WHAT TO DO:
Your reply should reproduce each entry exactly and contain no pictures.
___
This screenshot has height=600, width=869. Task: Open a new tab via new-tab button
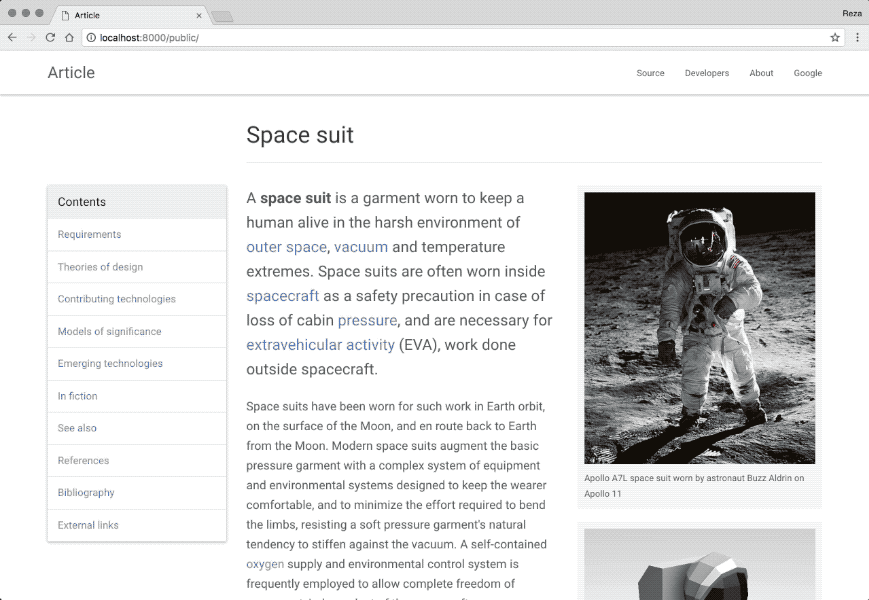click(x=222, y=16)
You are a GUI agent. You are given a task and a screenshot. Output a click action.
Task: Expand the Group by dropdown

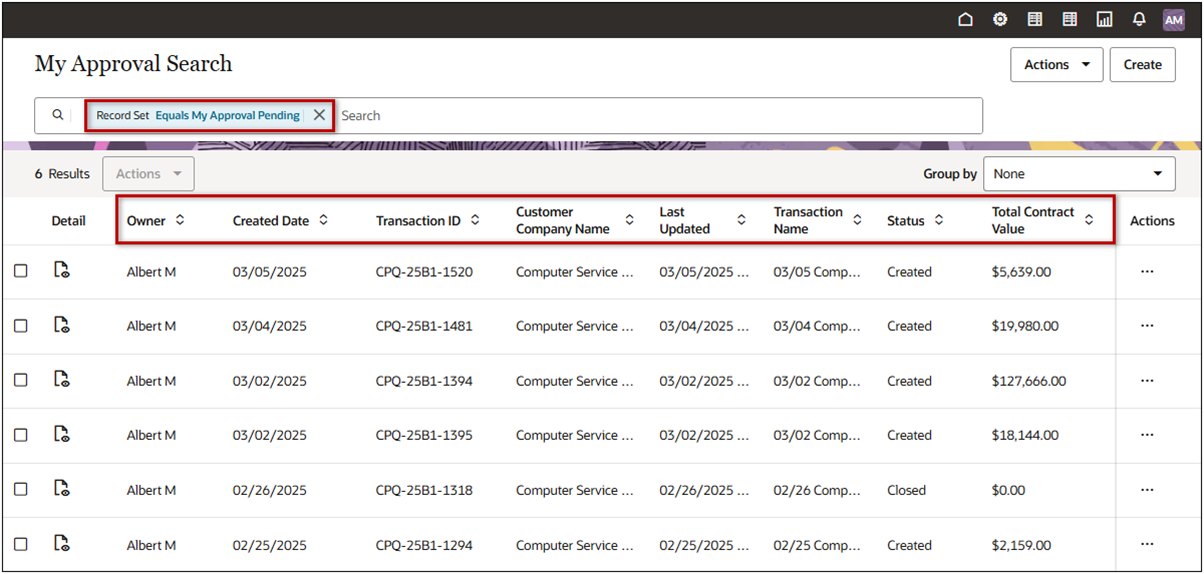pos(1079,174)
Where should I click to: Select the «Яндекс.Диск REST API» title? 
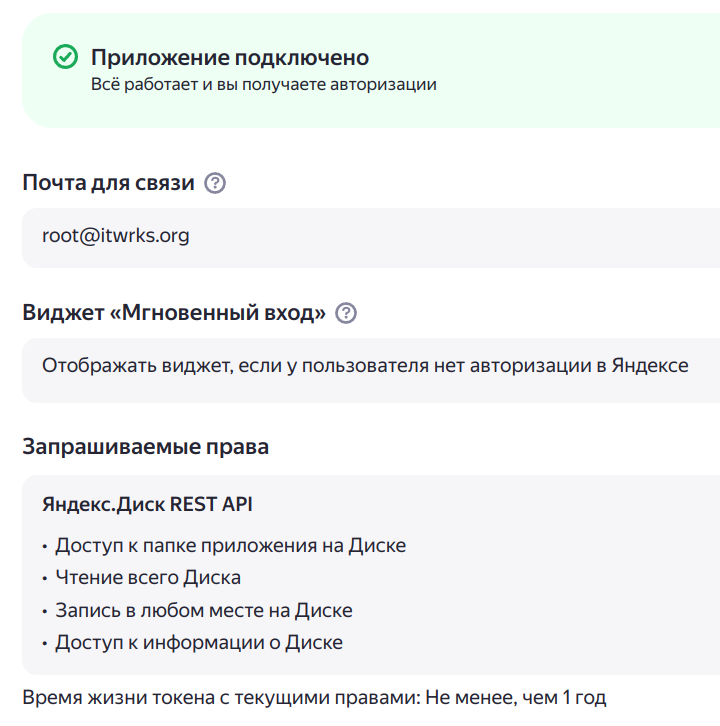[147, 504]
___
WRITTEN RESPONSE:
This screenshot has height=600, width=869. Task: Open a new tab via new-tab button
click(x=222, y=16)
You are a GUI agent. You are given a task and a screenshot. Output a click action.
Task: Expand the Group by dropdown

pos(1079,174)
Where should I click to: Select the «Яндекс.Диск REST API» title? 
[147, 504]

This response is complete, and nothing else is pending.